| PROBLEM REQUIREMENTS |
Set down each line from the line holding "You are a computer-use agent. 715x388 pixels." to the last line of the entries below, exactly, with both ends included and without pictures.

*** EXTRACTED DATA Section Begins ***

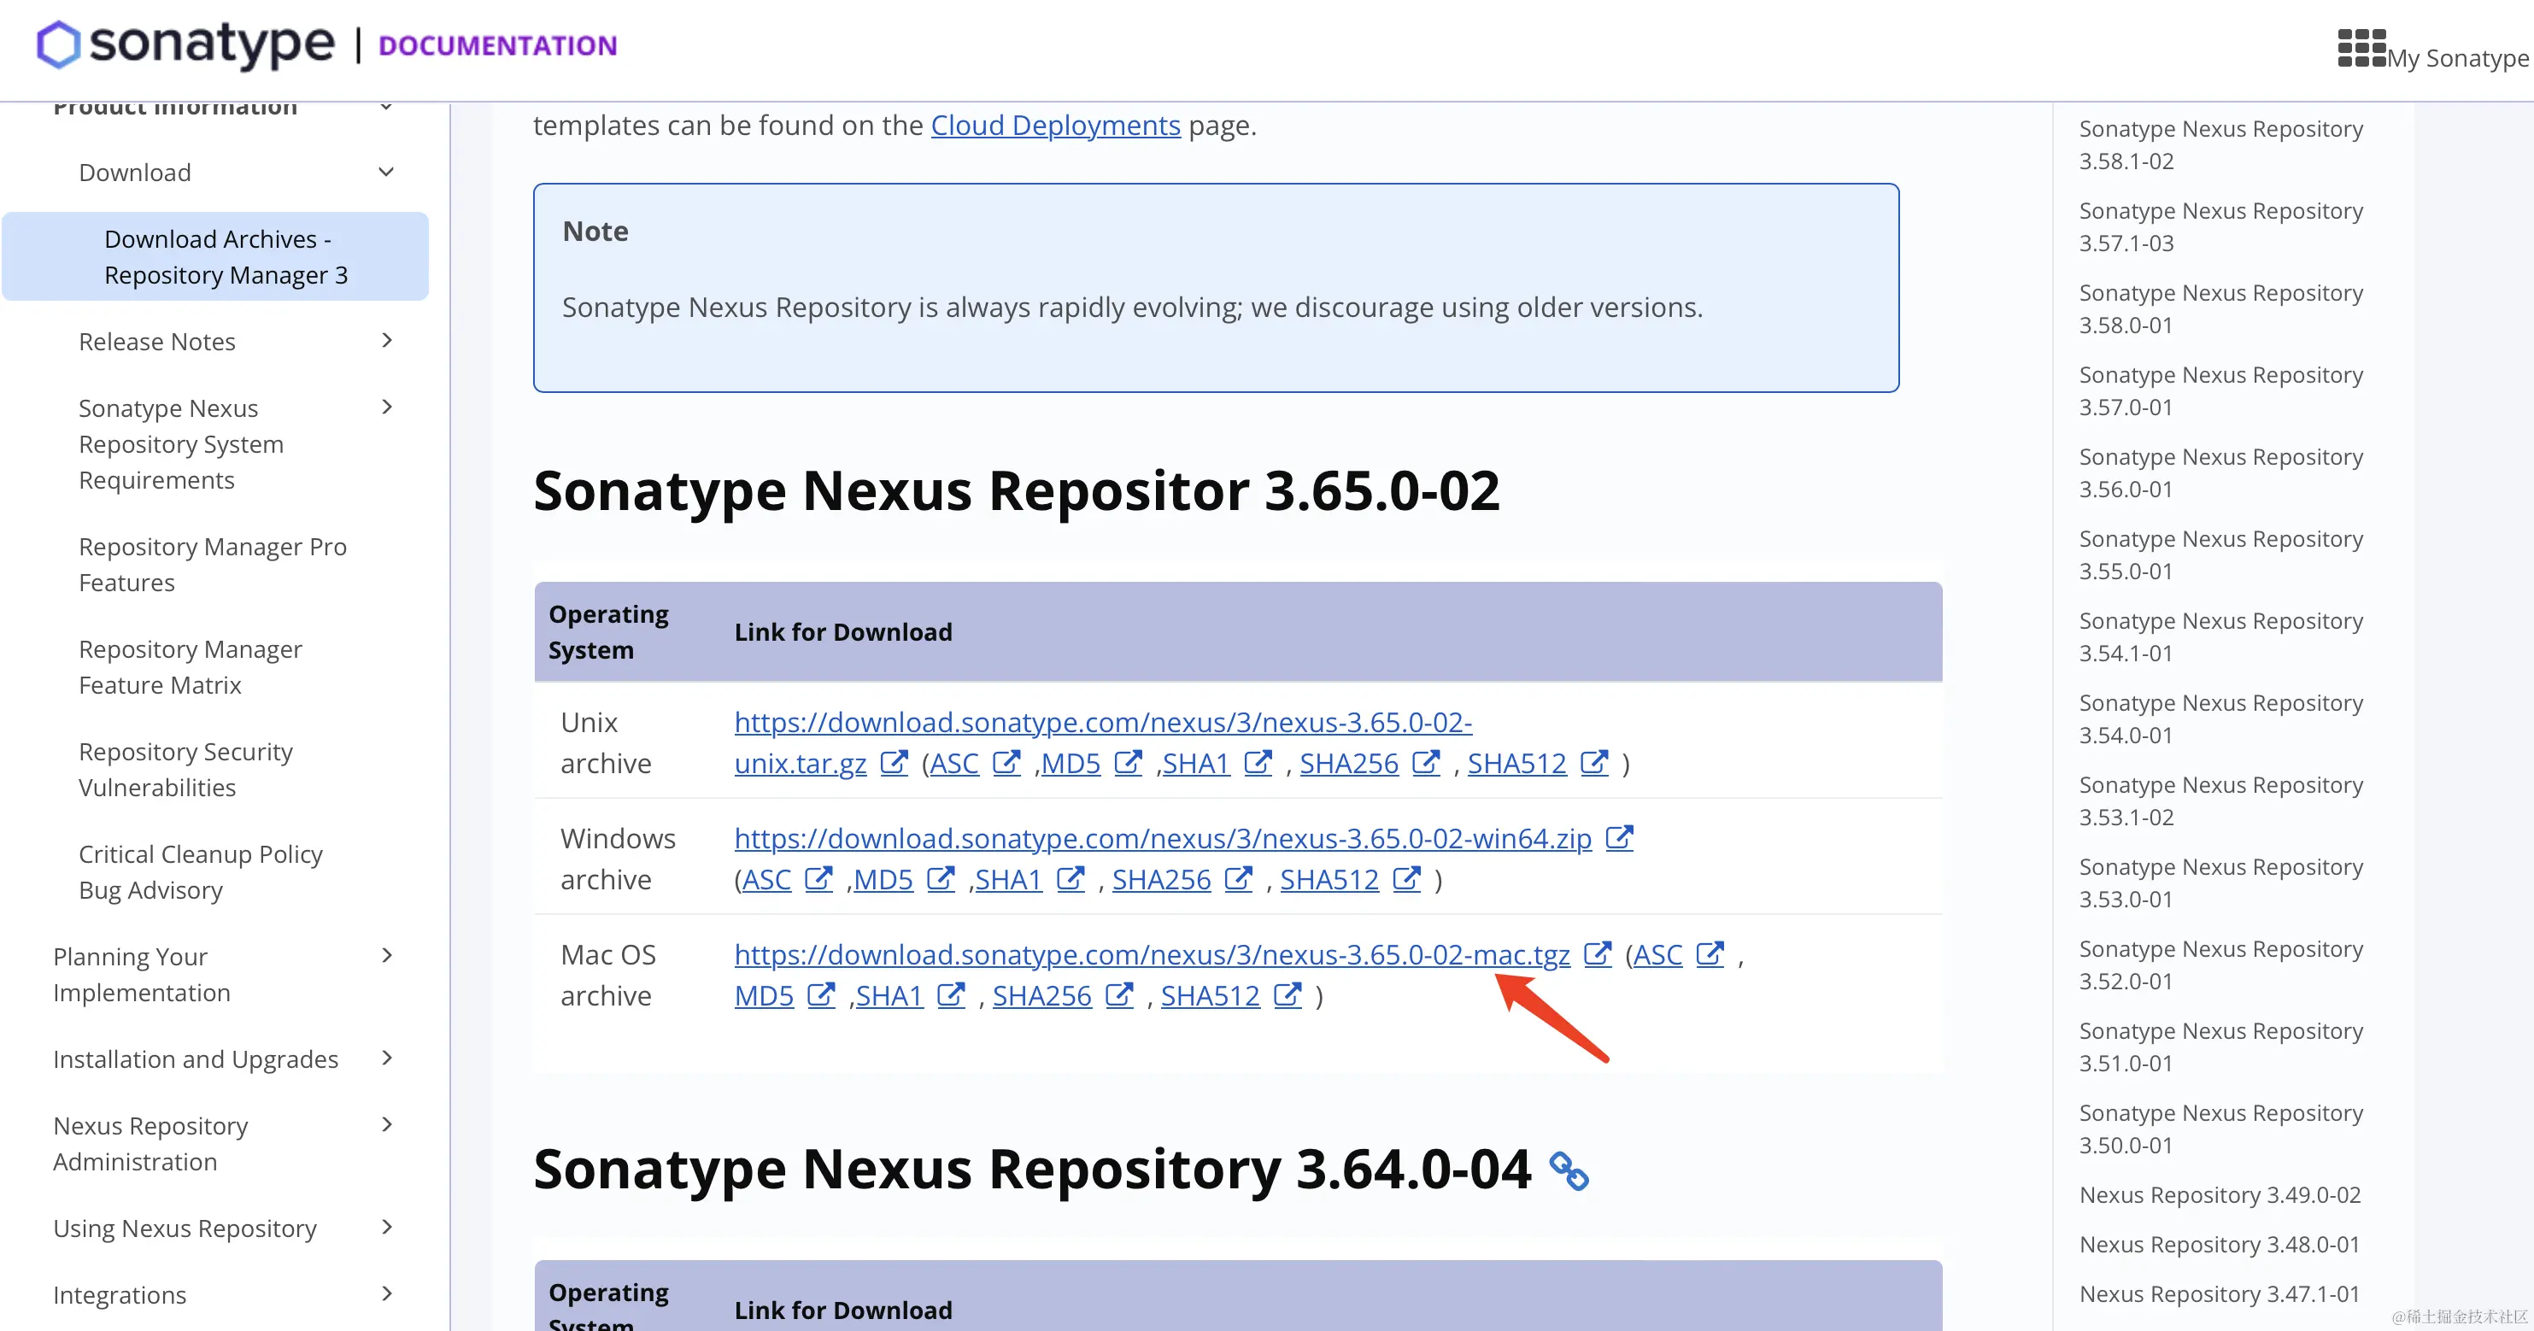This screenshot has height=1331, width=2534.
Task: Click external-link icon next to Windows MD5
Action: 940,879
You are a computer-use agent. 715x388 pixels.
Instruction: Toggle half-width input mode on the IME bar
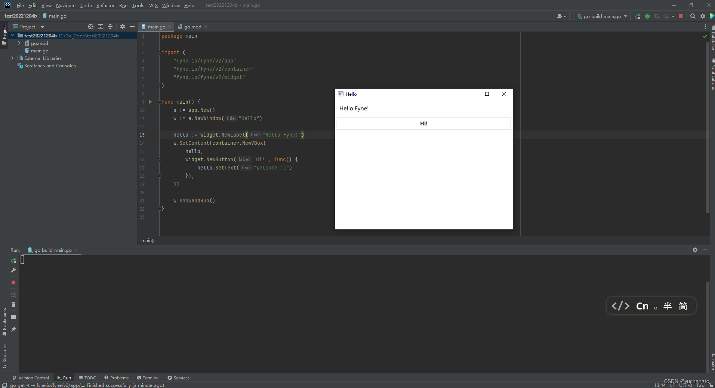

*** EXTRACTED DATA Section Ends ***

| WRITTEN RESPONSE |
You are a computer-use agent. 715x388 pixels.
Instruction: Toggle half-width input mode on the IME bar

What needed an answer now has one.